SpaceX CEO Elon Musk clarified that the global satellite Internet system Starlink will exit the open beta testing phase in October – the launch was originally planned for August.
Formally, global coverage does not at all mean the actual availability of the service – for the provision of services in each country, an appropriate permission from the regulator is required. On the other hand, it is unclear how local regulators would be able to ban SpaceX from providing services.
On September 14, SpaceX conducted the next (14th since early 2021) launch of Falcon 9 in the interests of Starlink, which marked the transition of the global satellite Internet system to the next phase of development. As part of the Starlink Group 2-1 mission, the first batch of 51 version 1.5 satellites with laser interconnections went into orbit. The innovative laser communication technology that SpaceX has been working on for the past several years allows the signal to be transmitted using nearby vehicles as repeaters. These satellites are primarily designed to provide communications in polar regions and over oceans, where there are no ground terminals.
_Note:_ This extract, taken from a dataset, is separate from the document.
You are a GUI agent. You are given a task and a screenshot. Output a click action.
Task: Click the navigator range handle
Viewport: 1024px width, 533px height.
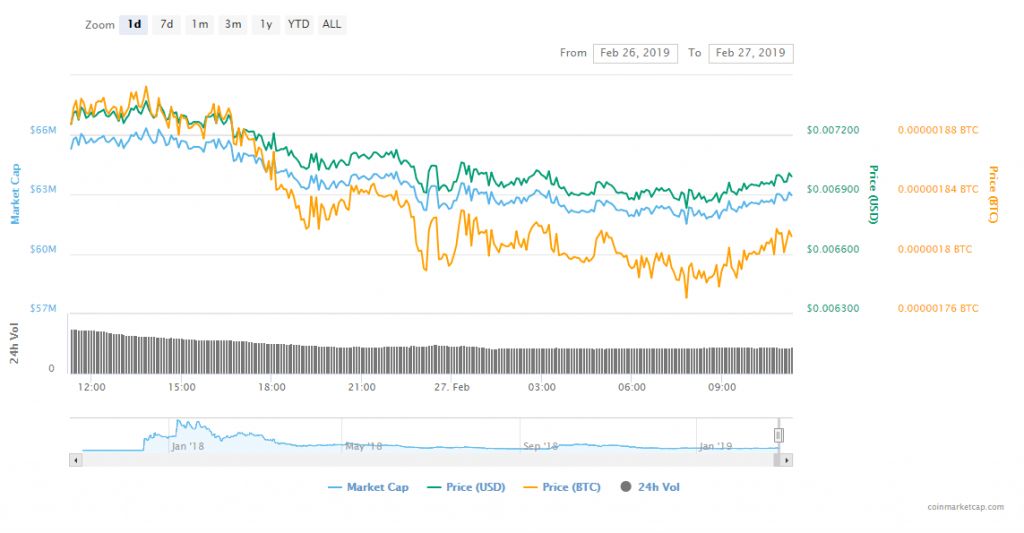pos(779,435)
In July, SpaceX completed the deployment of about one-third of the Phase 1 Starlink satellites (orbital constellation exceeded 1,700) and is now continuing to build ground station infrastructure to provide as many users as possible with connectivity. 23 august Elon Musk reportedthat the number of terminals shipped has exceeded 100 thousand. At the moment, Starlink is available in 12 countries as part of a beta test and
In August, at the Mobile World Congress 2021 conference, the head of SpaceX, Elon Musk, shared plans for the development of the Starlink global satellite Internet system. We reiterated the main points in the previous article. SpaceX expects to attract another 500,000 new Starlink subscribers in the next 12 months.
Also in August, SpaceX filed with the FCC application, where it disclosed the details of the plan for Starlink Gen2 – the company expects to use the next generation ship Starship in the desired configuration, so that in one launch to put into orbit about 400 Starlink satellites, and further expand the Starlink Internet to the Moon and Mars after their successful colonization. The document mentioned the placement of 29 988 (!) Satellites at 9 different orbital altitudes. Shortly after Jeff Bezos’ presentation, Amazon filed another protest with the FCC regarding the regulator’s permission to launch the second generation of Starlink satellites.